Finally, on the far right is chromatic’s Extreme Programming Pocket Guide, which I really liked, and still think about when I think about how to build software alone or as a team.
Shelf 4: TCP/IP Illustrated and other thick books
So many thick books on this shelf! TCP/IP Illustrated gets a lot more shelf space than I think it deserves. Or, maybe what I mean is: volumes 2 and 3 never really moved me. The first one taught me almost everything I know about how the Internet works. (This is a mixed blessing, because it is (and I am) pretty out of date.) Advanced Programming in the Unix Environment came strongly recommended, but it’s absurdly thick. I am never going to read that book.

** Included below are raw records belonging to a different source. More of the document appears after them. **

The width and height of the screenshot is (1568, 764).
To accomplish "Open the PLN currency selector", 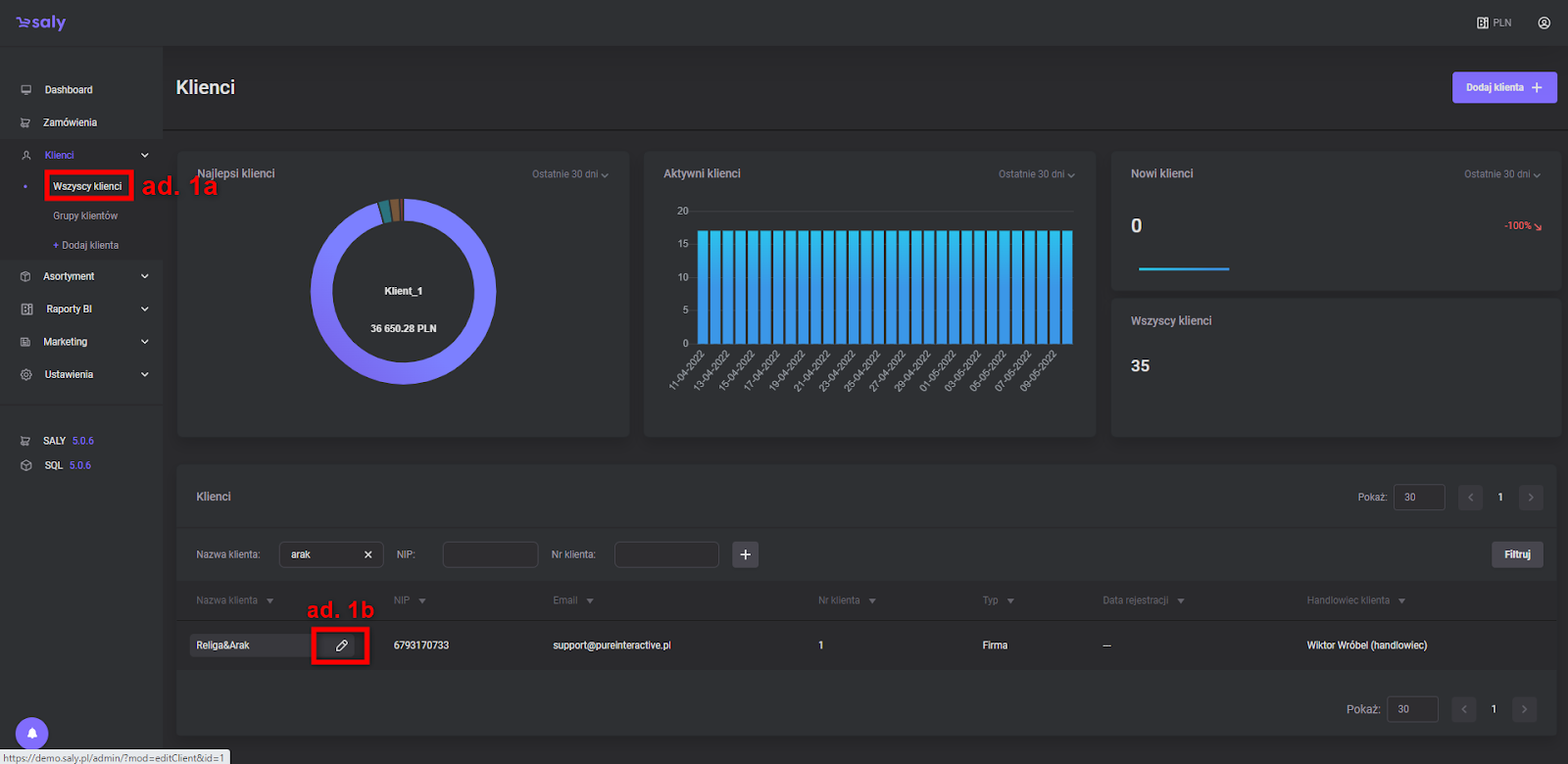I will tap(1494, 23).

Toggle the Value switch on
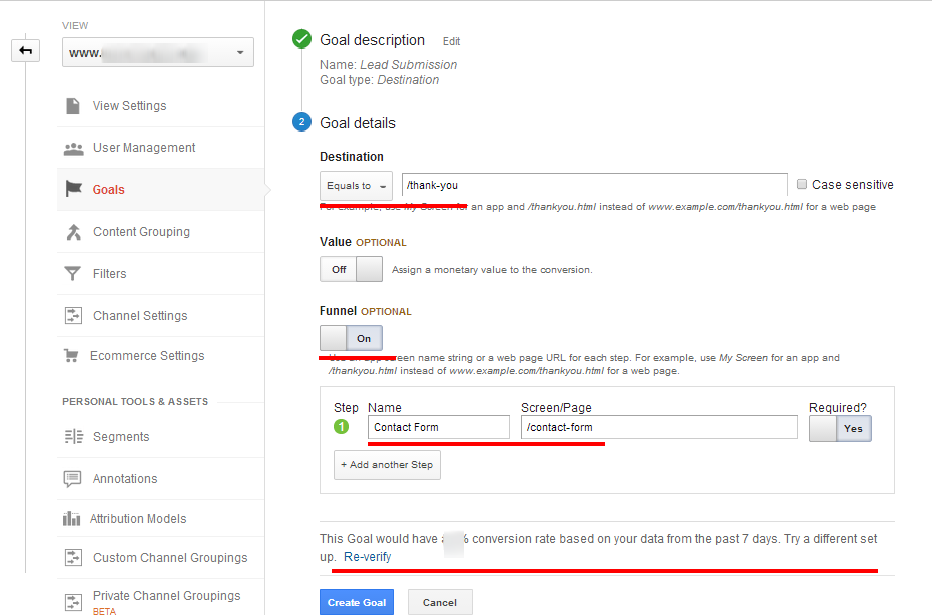point(351,269)
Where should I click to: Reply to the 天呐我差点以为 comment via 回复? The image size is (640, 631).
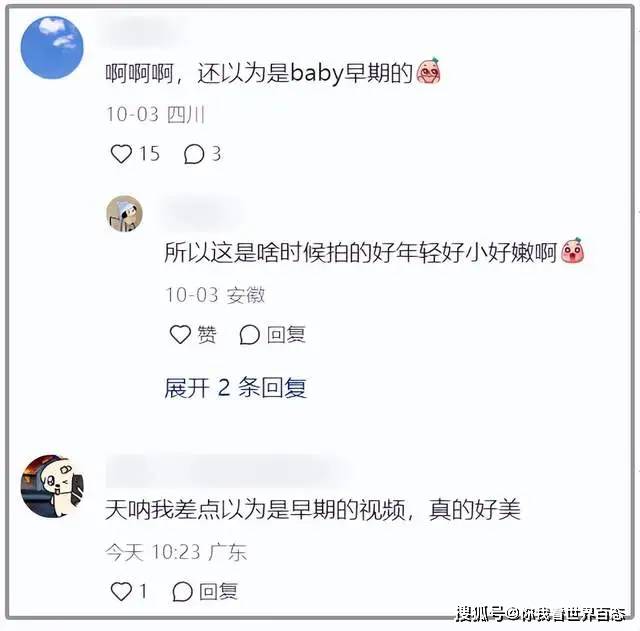(x=205, y=591)
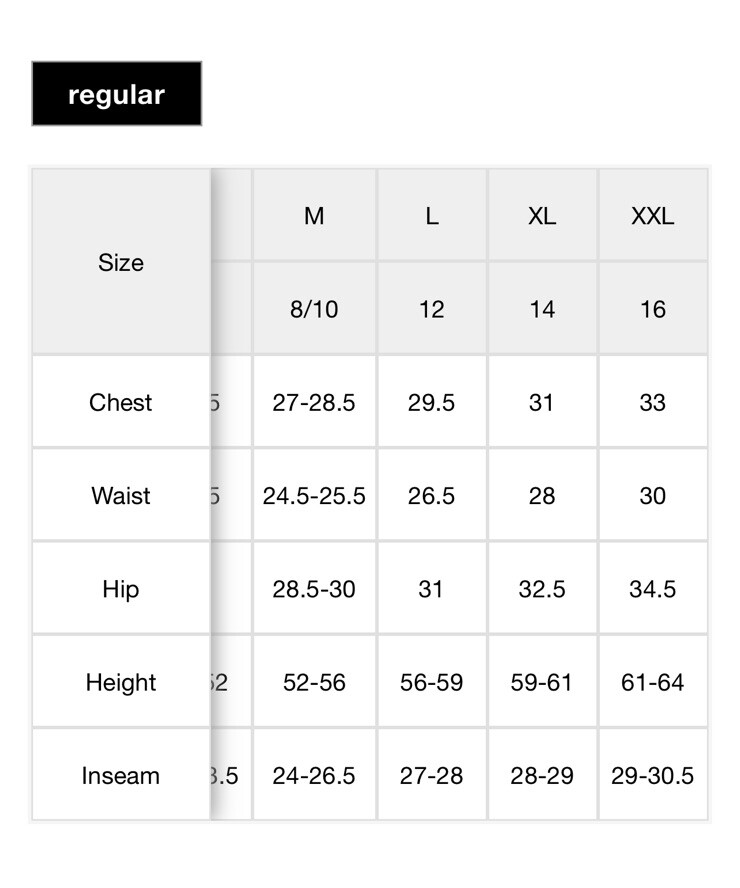Click the Hip row label
The image size is (740, 888).
121,589
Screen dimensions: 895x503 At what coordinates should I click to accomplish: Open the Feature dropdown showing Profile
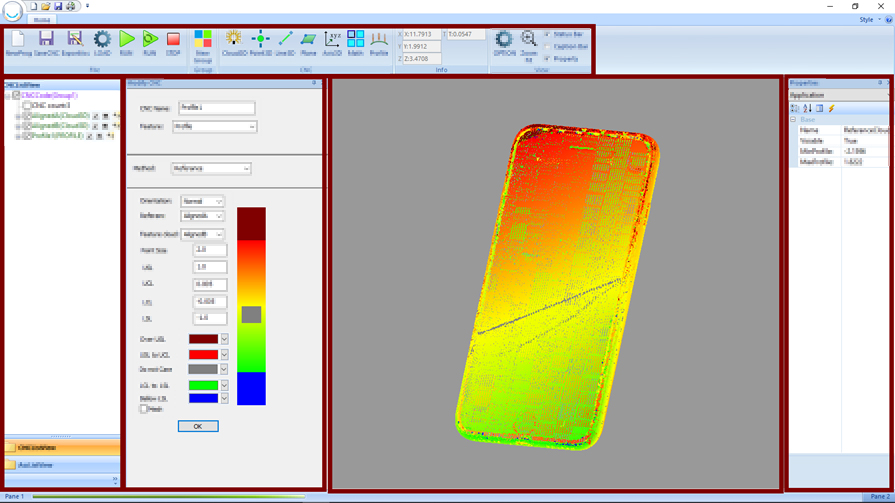214,127

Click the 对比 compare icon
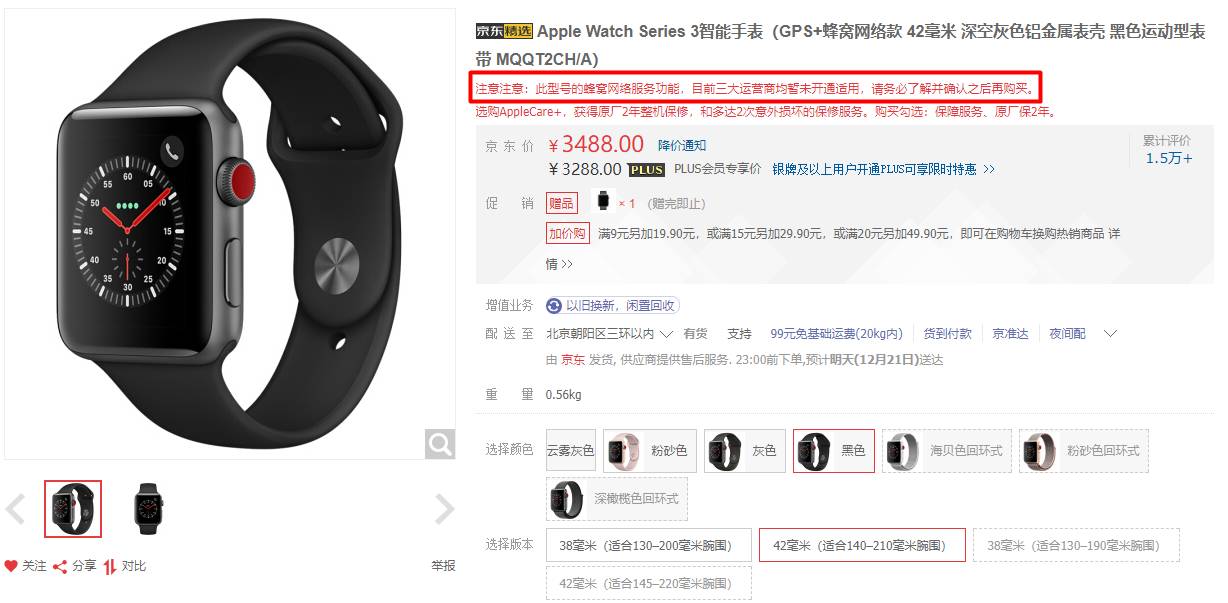pos(110,566)
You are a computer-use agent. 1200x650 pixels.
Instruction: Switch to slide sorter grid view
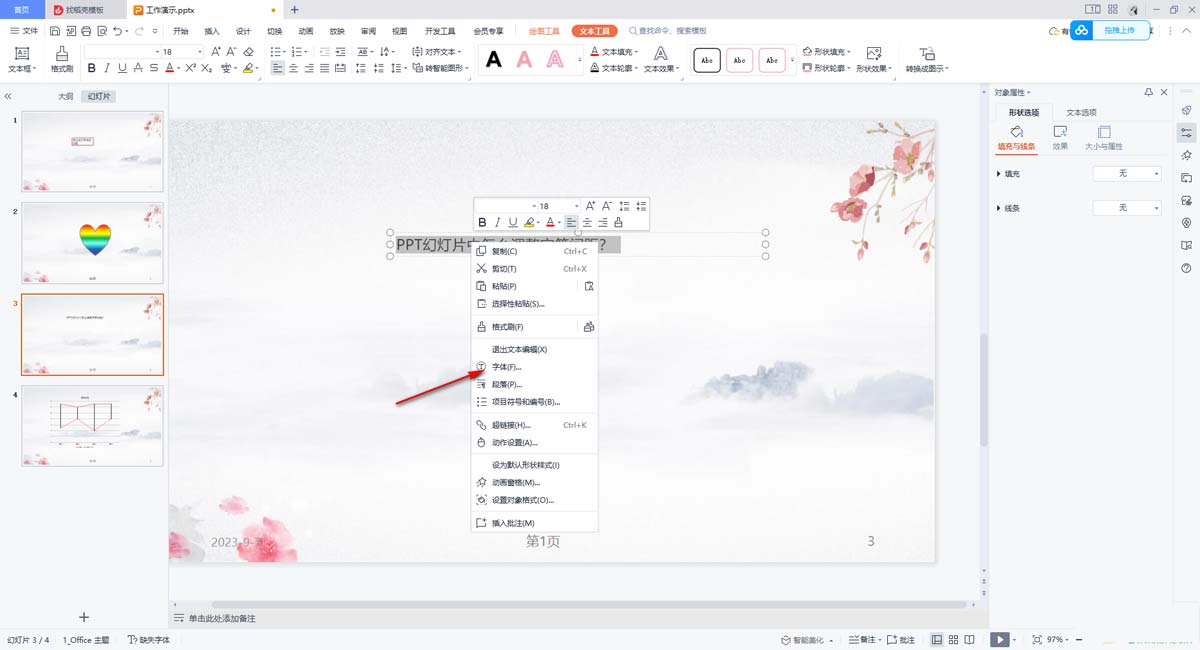click(x=954, y=639)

The Pragmatic Programmer is a book that I read at just the right time. I bet if I tried to read it now, I’d be bored and feel like it was just restating well-understood things. When I read it, I only sort of understood them.
I think I read The Unix Programming Environment, but I should re-read it. It’s short, and I’ve had a few people tell me how much it changed their lives. and it’s short.
The Mythical Man Month is here, and I think its reputation is well-deserved. Also More Programming Pearls… but no Programming Pearls! Maybe I loaned it out? That book on Algol was surprisingly really good. I still haven’t made it far into Crafting Interpreters, which makes me feel bad. On the far right is a printed and bound Z-Machine specification.
Finally, don’t miss Andy Lester’s Land the Tech Job You Love. It’s good advice, and I will always associate it with the series of conference talks he did on the subject, including a slide that said “cow eye sucker”.
Shelf 5: the bottom shelf
Honestly, this whole exercise has felt really weird. Why are my books organized like this? Why do I have so many that I haven’t read? Why am I posting this? I don’t know, but I guess I’m just happy to be keeping busy. It’s well below freezing outside and I don’t like being idle. The last shelf does not bring me to any realization about my books or their organization. It’s just more books.
On the far left is a big deal, Object-Oriented Software Construction, a book from the late 80s, about OO programming. Its author, Bertrand Meyer, was the creator of Eiffel, and so also the author of that Eiffel book on shelf two that I didn’t read. I also didn’t read his book Reusable Software, right on this shelf. It was a gift from my friend Stevan. He moved to Europe and before doing so handed me a big box full of programming books that he (correctly) thought I might like having. Also, he drove down from Connecticut to do it. What a guy!
If you squint, you can see Programming with curses, which of course I never
bothered reading because I don’t write C. There are two books on make
, and I
read the O’Reilly one. The eXtreme Programming eXplained book was another
important one for my thinking about software development. I’ve since picked up
the second edition, but not read it yet.
Applied Cryptography was a gift, and I read a respectable 20% or so of it. I don’t know that I’ll go back, but it was clearly a good book. Model-Based Development was written by one of my dad’s frat brothers, but actually does look good. I’ll get to it, maybe. The Dragon Book is here, but not because I planned to write a compiler. I just took it when we moved from an office to a co-working space ten years ago. I didn’t want it to get lost. Finally, Software Tools (in Ratfor) and Software Tools in Pascal. The first one was good, and the second one got us the excellent paper Why Pascal is Not My Favorite Programming Language.
Lately, I’m mostly reading technical books on O’Reilly Learning, either on my desktop monitor or on my iPad. This is nice because I can have the text in front of me while I edit code. It’s not nice because it’s easy to be distracted by everything else on my computer. Also, it’s harder to sit in the park and read on an iPad. Maybe when the weather is better, I’ll try to pick one of these to read through while sitting in the sun. Maybe one of those Bertrand Meyer books, or ML for the Working Programming. Something old and dead and without any direct application. That sounds like a nice time.